American friends visiting Paris, here to write a travel blog — 30 days in Paris — quizzed me on buying Eurostar tickets and making hotel bookings in London. At first I thought, how strange, that a travelog on Paris would need to include London. But for those of us who live between lands, London is as much a part of Paris as Monoprix and the metro. And in November, that’s what we do: we are all, at some stage in the month, on the Eurostar to London. In November, the Christmas lights that turn Paris into a fairytale land have not yet been put up. And in November, when the rains of October are done with, before it gets really cold and the Eurostar gets stuck in the tunnel, the streets of London are at their best. For those of us in the English speaking community here, London is a suburb of Paris in the way that Brooklyn is a suburb of New York City. Some of us go to great lengths to avoid the train journey over (or under) the water, convincing our friends we, not they, are at the center of the world, and therefore they must travel to us. While some of us commute it daily, and others of us even love it so much we eventually move there, still others go for the shopping (still more interesting in London than Paris), the art or to have dinner with an old friend. Whatever our relationship to London, for all of us, it is somewhere on the expatriate map of Paris.
It was because of London that I moved to Paris. No longer able to afford the expense of London, Paris was to halve my living costs. But it wasn’t only the expense of London that eventually forced me to take up residence in the 11th arrondissment. It was the difficulty of living as an English speaking foreigner in a city that insisted, daily, on the fact that I didn’t belong. Being a foreigner in a city of people who speak the same language is more alienating than living in a foreign language. In London I was expected to belong, expected to be a part of and to share the values and cultural reference points, the social mores and customs, all because I spoke the same language. But the English language is where my affinity with this world not only begins but ends.
It was, perhaps, because I did not take the Eurostar to London, and instead travelled from my job in southeast England on the local Southeastern trains, that the difficulties of living in England came flooding back to my mind. When I traveled to London in November to see the Muybridge exhibition, I was reminded of all the reasons why Paris is easier than London. Funnily enough, it is primarily because of, not despite, the fact that English is my first language. In London, I was overwhelmed, frustrated and resentful at the dominance of the negative. In November I found myself flailing in London’s culture of no. As an Australian, London is stressful, nothing works, the idea of customer service is a misnomer, a tube strike means total shutdown of all public transport, and if I want to buy a ticket for something, an event, a talk, a train or a day at the races, there’s a fairly good chance that the answer will be: “no."

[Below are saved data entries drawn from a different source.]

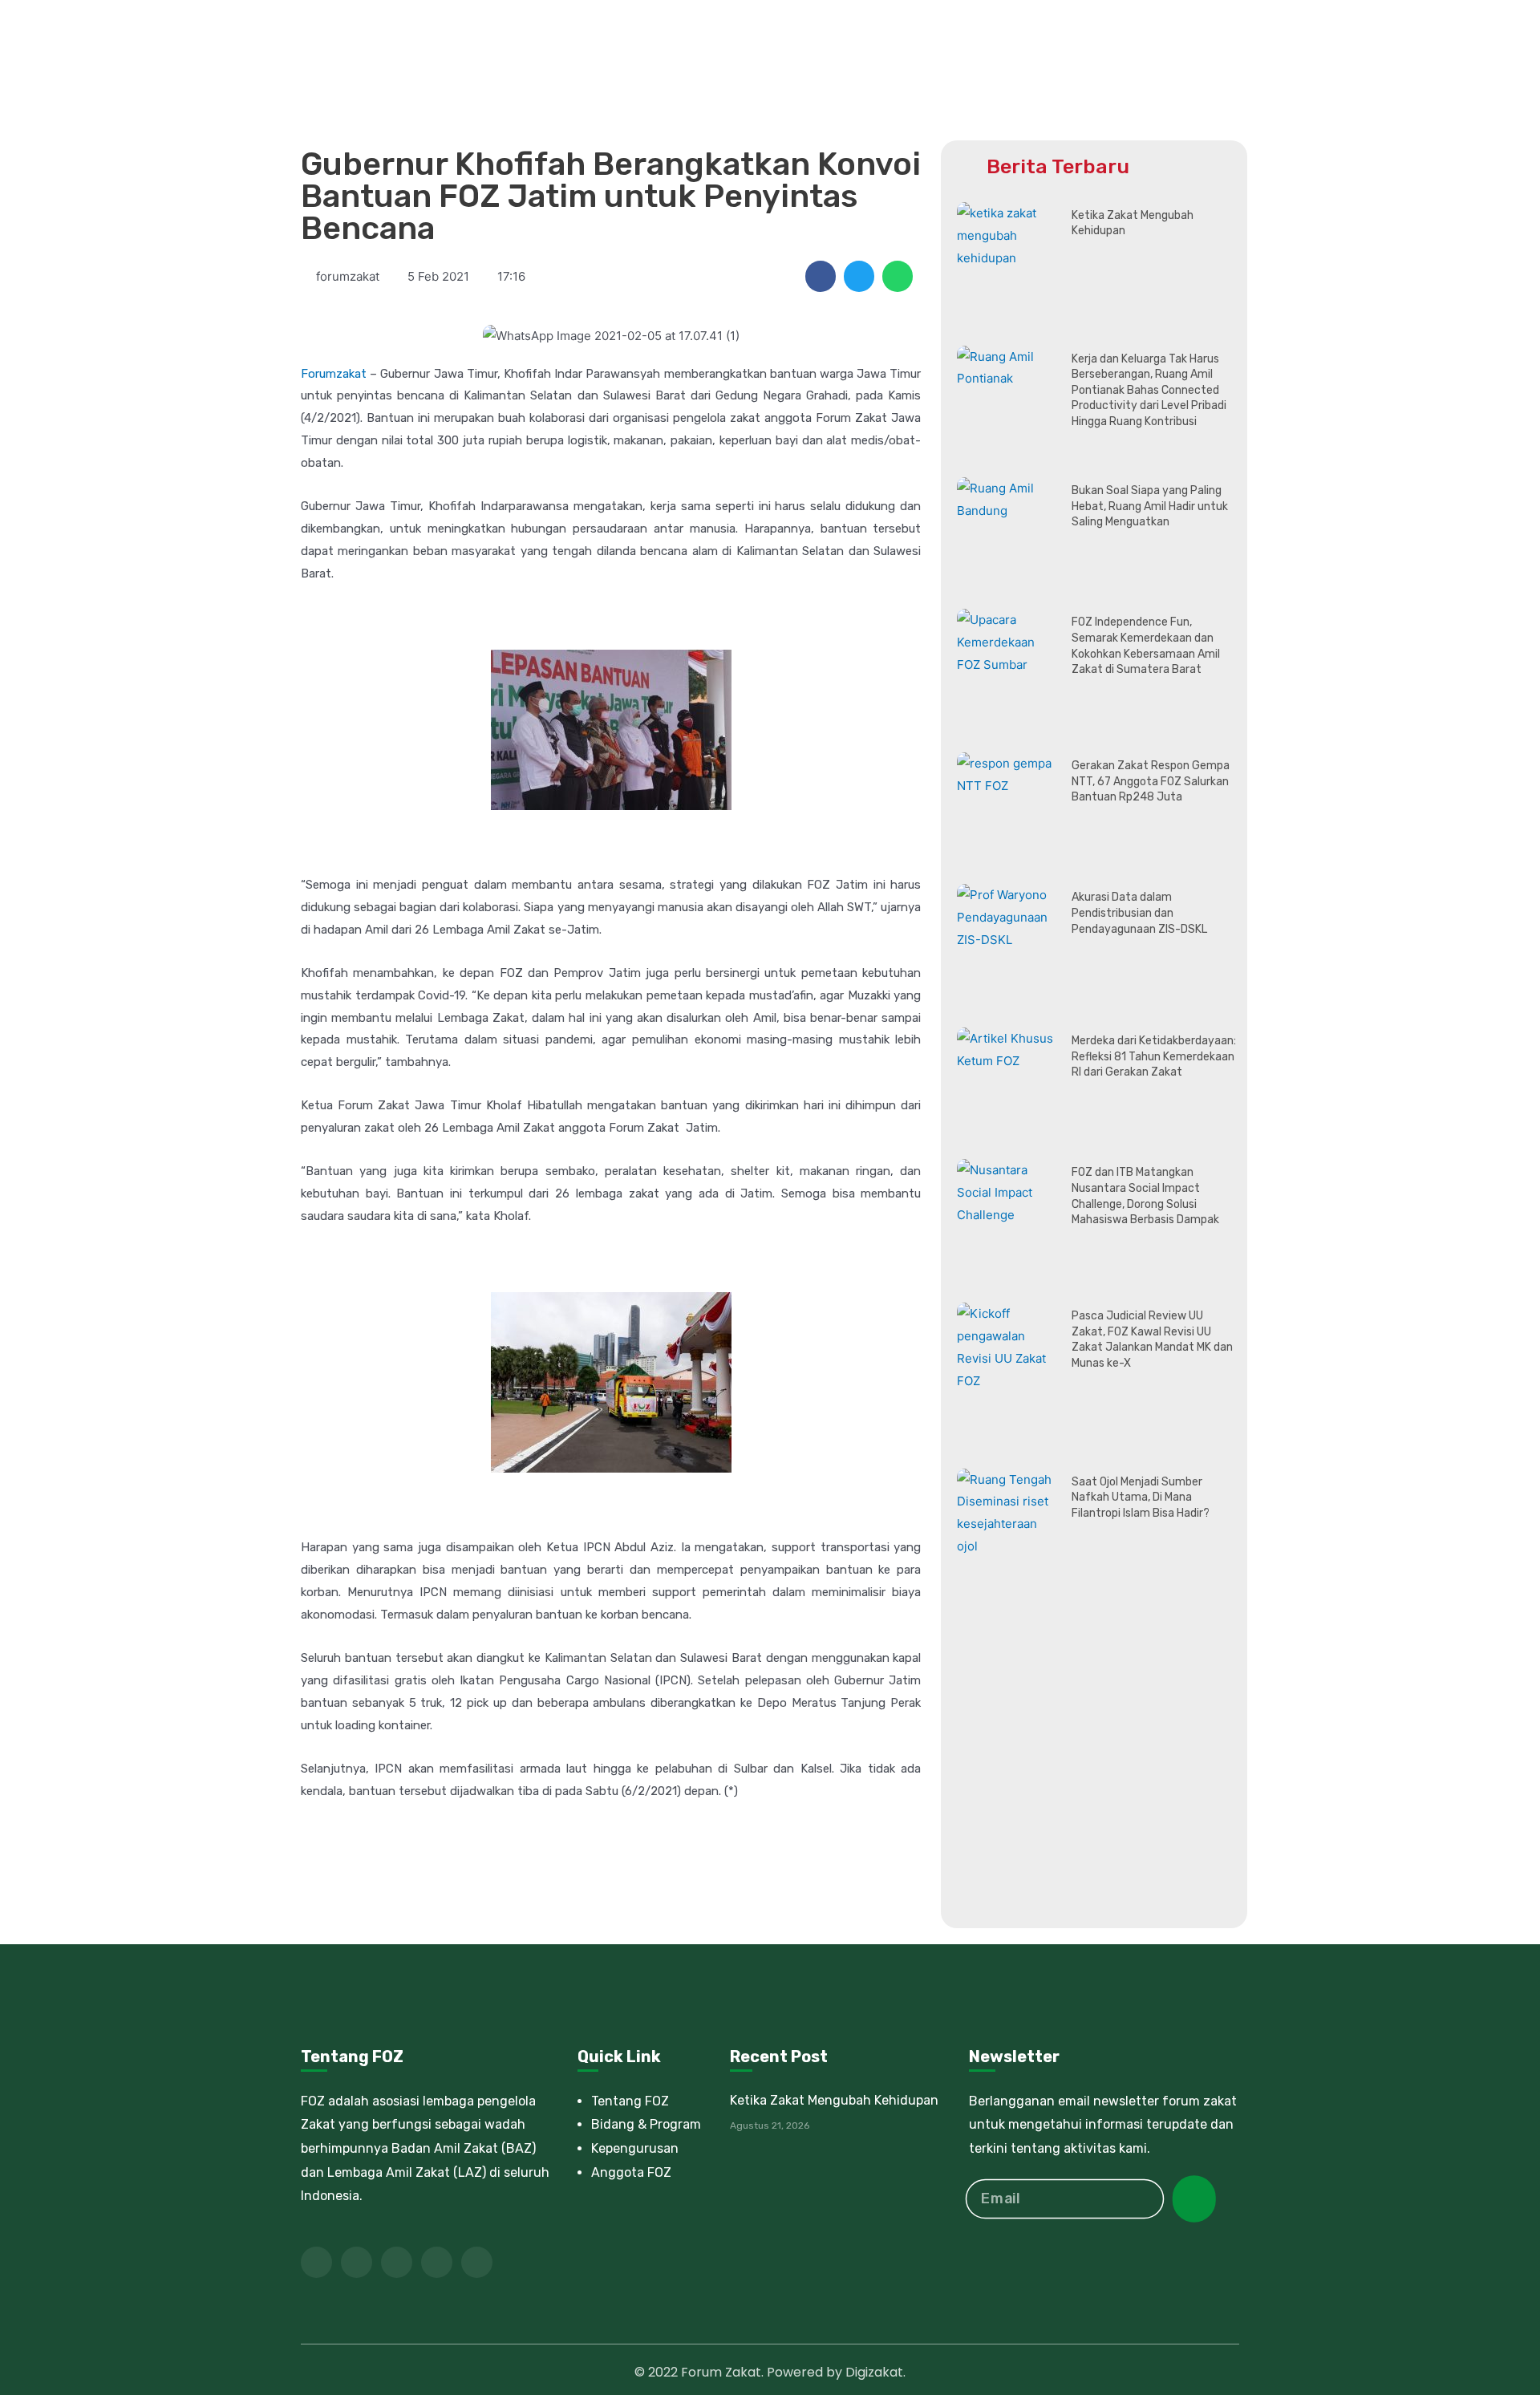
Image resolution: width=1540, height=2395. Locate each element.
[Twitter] (356, 2262)
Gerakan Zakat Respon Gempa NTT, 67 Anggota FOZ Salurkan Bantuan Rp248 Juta (1151, 781)
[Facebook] (316, 2262)
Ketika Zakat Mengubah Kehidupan (834, 2100)
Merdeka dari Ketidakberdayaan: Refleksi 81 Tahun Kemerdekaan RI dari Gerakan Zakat (1154, 1056)
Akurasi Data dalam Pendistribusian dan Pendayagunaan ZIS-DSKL (1139, 912)
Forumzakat (334, 374)
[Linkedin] (436, 2262)
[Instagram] (476, 2262)
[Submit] (1194, 2199)
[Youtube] (396, 2262)
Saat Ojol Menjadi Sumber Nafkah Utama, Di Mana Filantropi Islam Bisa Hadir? (1141, 1497)
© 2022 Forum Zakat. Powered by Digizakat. (770, 2372)
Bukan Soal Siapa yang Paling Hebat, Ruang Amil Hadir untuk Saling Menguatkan (1150, 506)
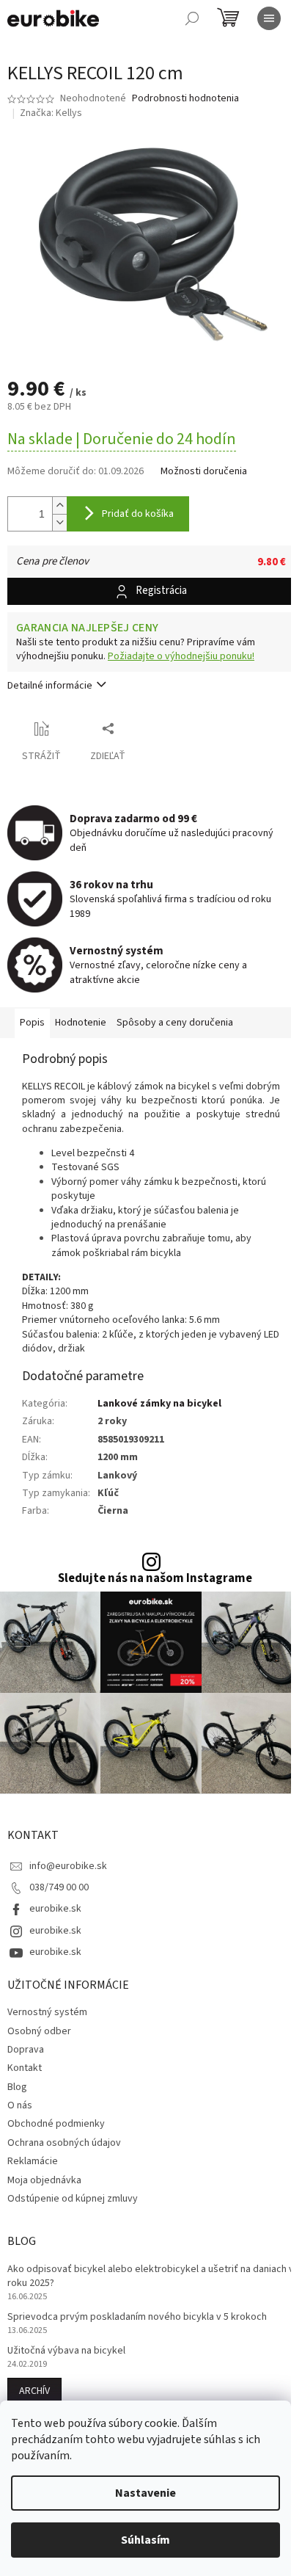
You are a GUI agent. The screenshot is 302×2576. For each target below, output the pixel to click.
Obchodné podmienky (56, 2123)
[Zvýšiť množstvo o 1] (59, 505)
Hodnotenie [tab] (80, 1022)
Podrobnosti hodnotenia (185, 99)
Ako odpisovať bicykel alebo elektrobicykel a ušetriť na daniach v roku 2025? (150, 2276)
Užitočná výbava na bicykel (66, 2351)
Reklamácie (32, 2161)
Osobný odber (39, 2031)
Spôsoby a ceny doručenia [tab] (175, 1022)
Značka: (51, 113)
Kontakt (24, 2068)
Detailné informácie (49, 685)
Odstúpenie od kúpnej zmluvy (72, 2198)
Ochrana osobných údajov (64, 2143)
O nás (19, 2105)
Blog (17, 2087)
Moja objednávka (44, 2180)
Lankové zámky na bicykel (159, 1403)
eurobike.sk (55, 1908)
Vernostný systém (47, 2012)
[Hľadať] (192, 18)
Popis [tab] (32, 1022)
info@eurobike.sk (68, 1866)
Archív (34, 2391)
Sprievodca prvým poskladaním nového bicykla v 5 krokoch (137, 2317)
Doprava (25, 2049)
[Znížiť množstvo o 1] (59, 522)
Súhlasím (145, 2540)
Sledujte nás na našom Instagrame (155, 1578)
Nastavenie (145, 2493)
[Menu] (269, 18)
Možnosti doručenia (204, 472)
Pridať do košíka (138, 514)
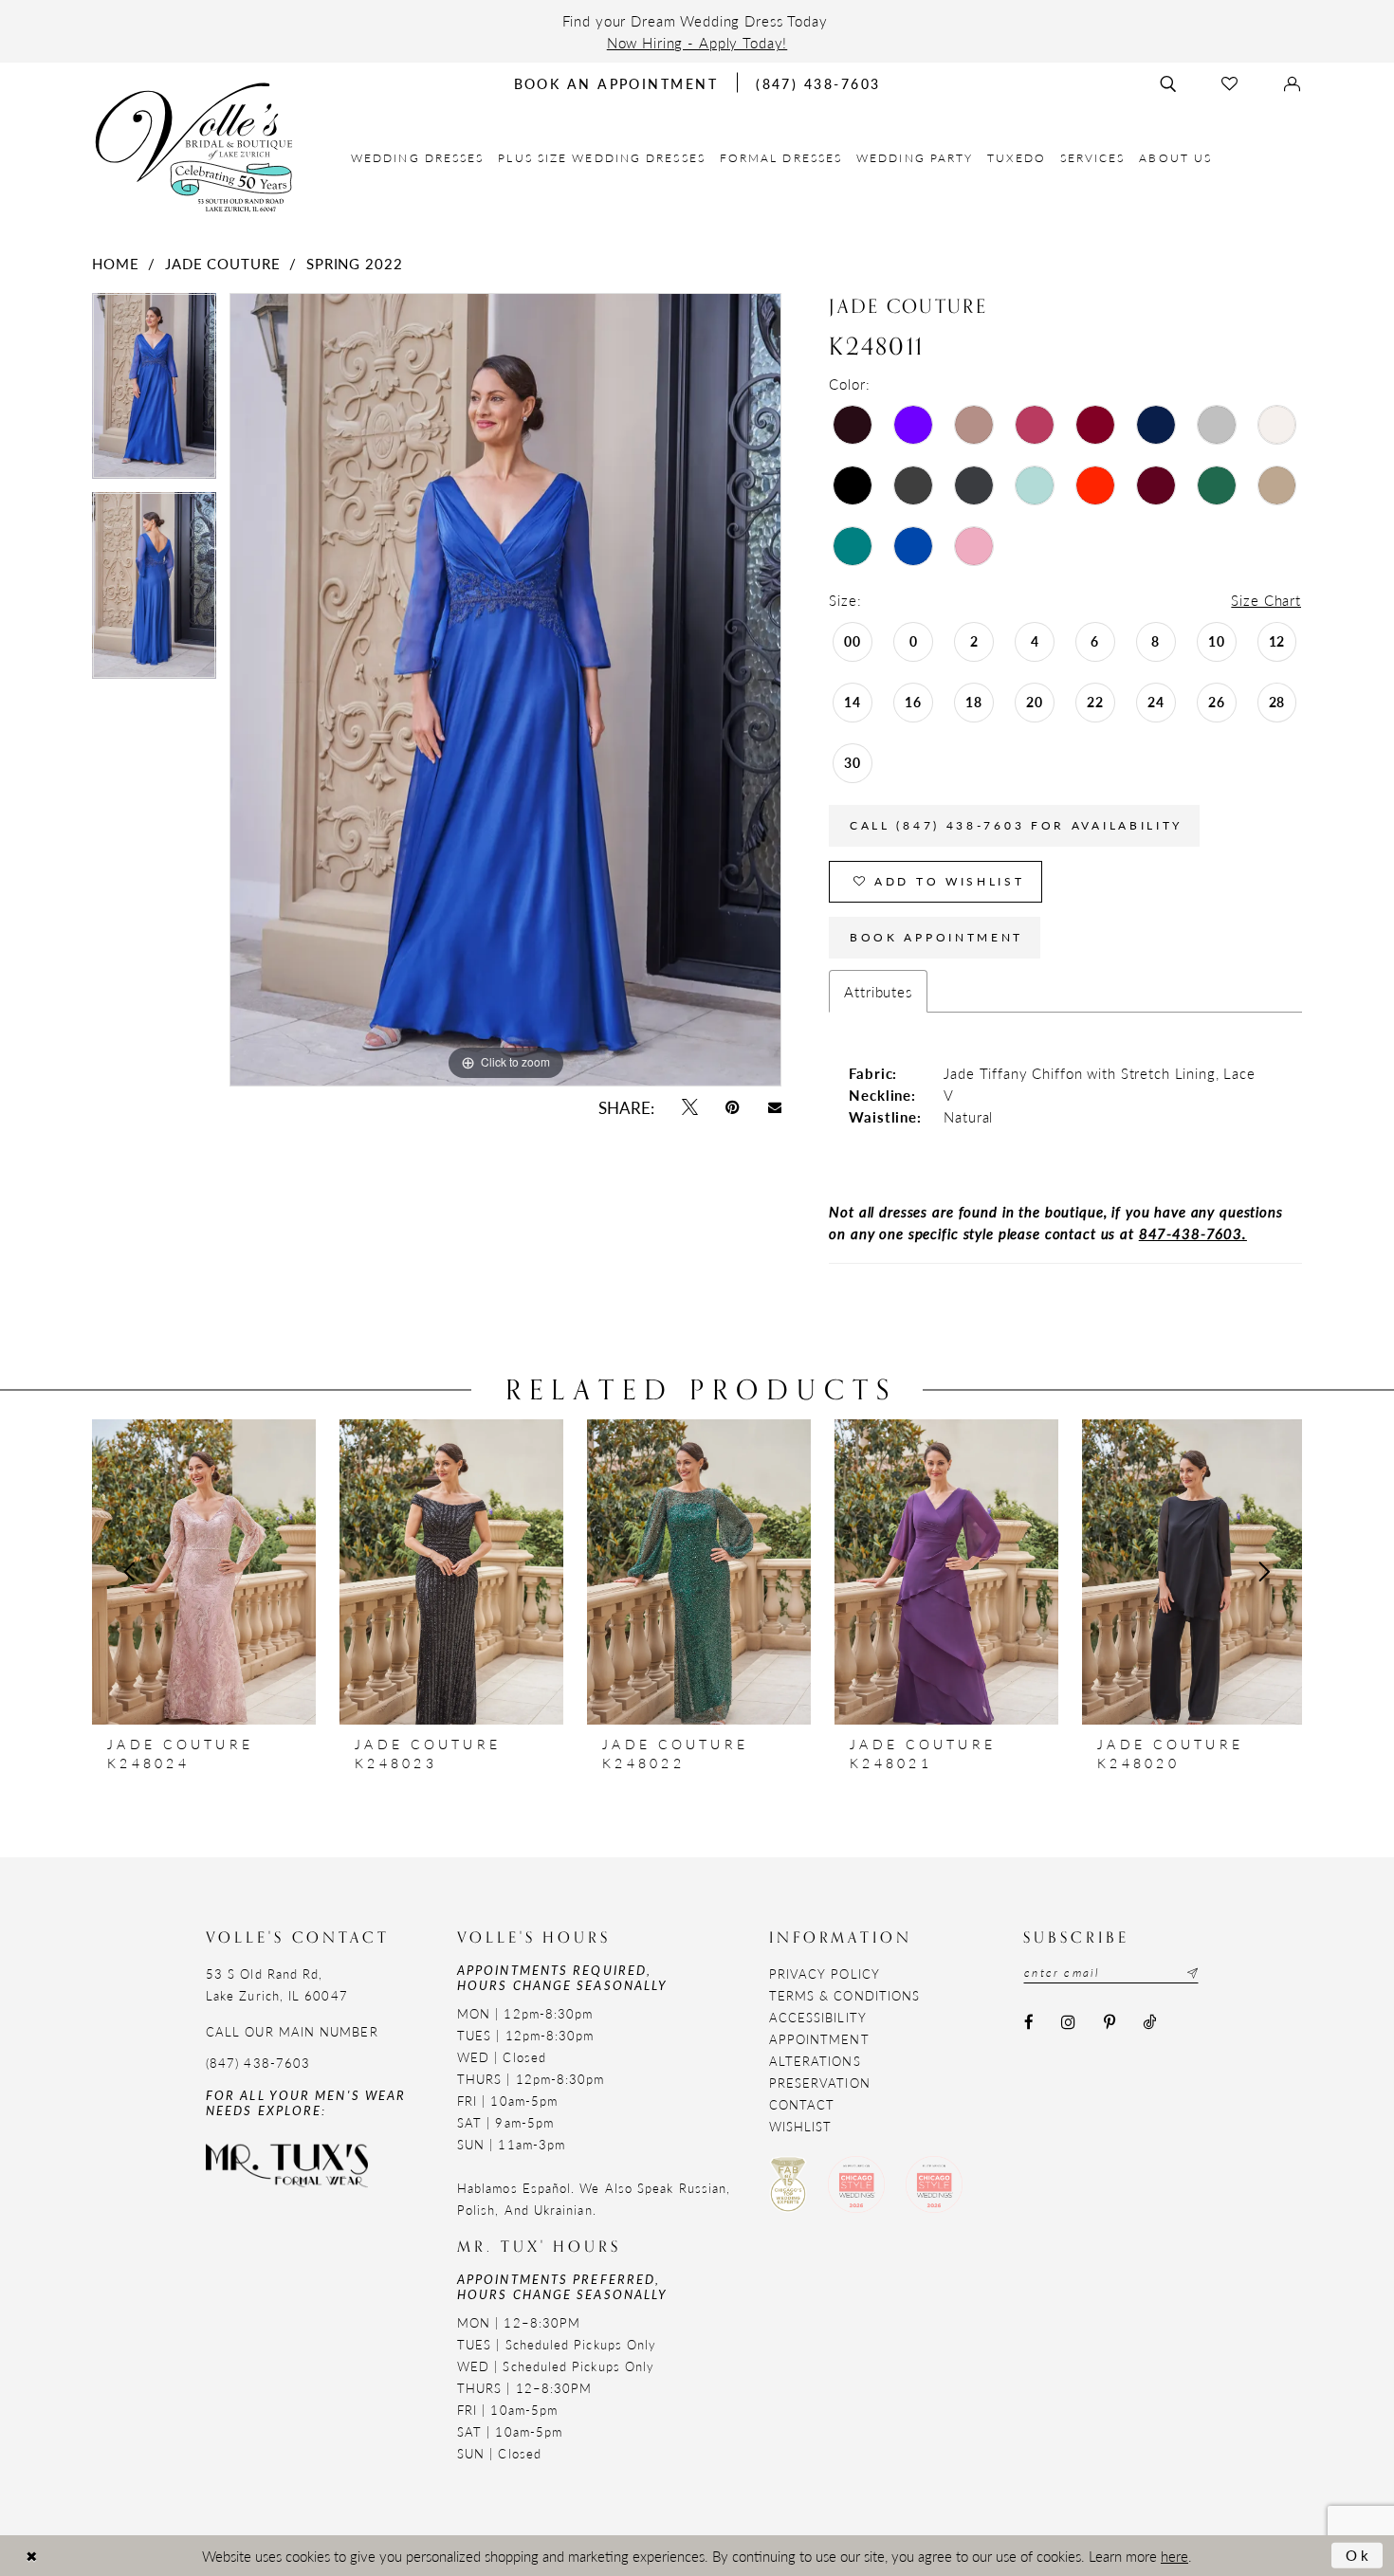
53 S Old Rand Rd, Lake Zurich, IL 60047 (277, 1984)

|Louise Bourgeois' Mother|
Another British custom that has always bemused me is their erection of barriers, everywhere. When I lived in London I could never swim laps in the public pool because they cordoned off the 50m blissful expanse of water into boxes, each box occupied by a different group: children, the aerobics class that looked and behaved more like water lilies, and lap swimming was relegated to one 20m lane. The English also like to build walls in their houses – the idea of a huge open space, must somehow frighten them. Not like me whose country is 5000 miles wide with nothing on that road. I imagine, for the English, an open space might offer too much possibility, freedom and the promise of desire. Knowing the British passion for building barriers, you would think I would be able to laugh in the face of them. But no! When I tried to enter the train station in Canterbury in November, new turnstiles had been installed. Unsurprisingly, these “high tech” machines rejected my ticket. A man stood watching me, the train in the station, ready to leave on the other side of the barrier. He wouldn’t let me through even though my ticket was valid, insisting there must be a reason why the turnstile rejected my ticket. It is moments like these, traveling in London and England, that I long for the metro etiquette of going through the turnstile with the stranger in front of me, and knowing that if I miss my train, I will wait a maximum of three minutes, not one hour, for the next one.
|Metro at Gare du Nord|
I know such comparisons are a cheap rhetorical device. Especially because many might argue that Paris is also predominantly, a culture of no. But my experience in Paris is that they start with “no” and slowly but surely, through persistence and good humor on the part of the petitioner, the Parisians always end up at “yes.” This may be for myriad reasons that I don’t understand because I am not French. Just as I don’t fully understand the British culture of no. Perhaps it is their fear of the consequence of doing things differently. Or it may even be because of a pride in jobs they approach with a solid protestant work ethic. However, what I do know is that it is far more enjoyable to flirt with the French ticket officer, plead ignorance and naievety in foreigners’ French, than it is to understand every word of a crusty old Englishman with an illogical rationalization he passes as justification. Repartee with a Frenchman, in French, is a delight, and when I become drawn into pleading in English with the "cheers Chas crew" before I am even on the train to London, I can't wait to get back on the Eurostar, and home to Gare du Nord.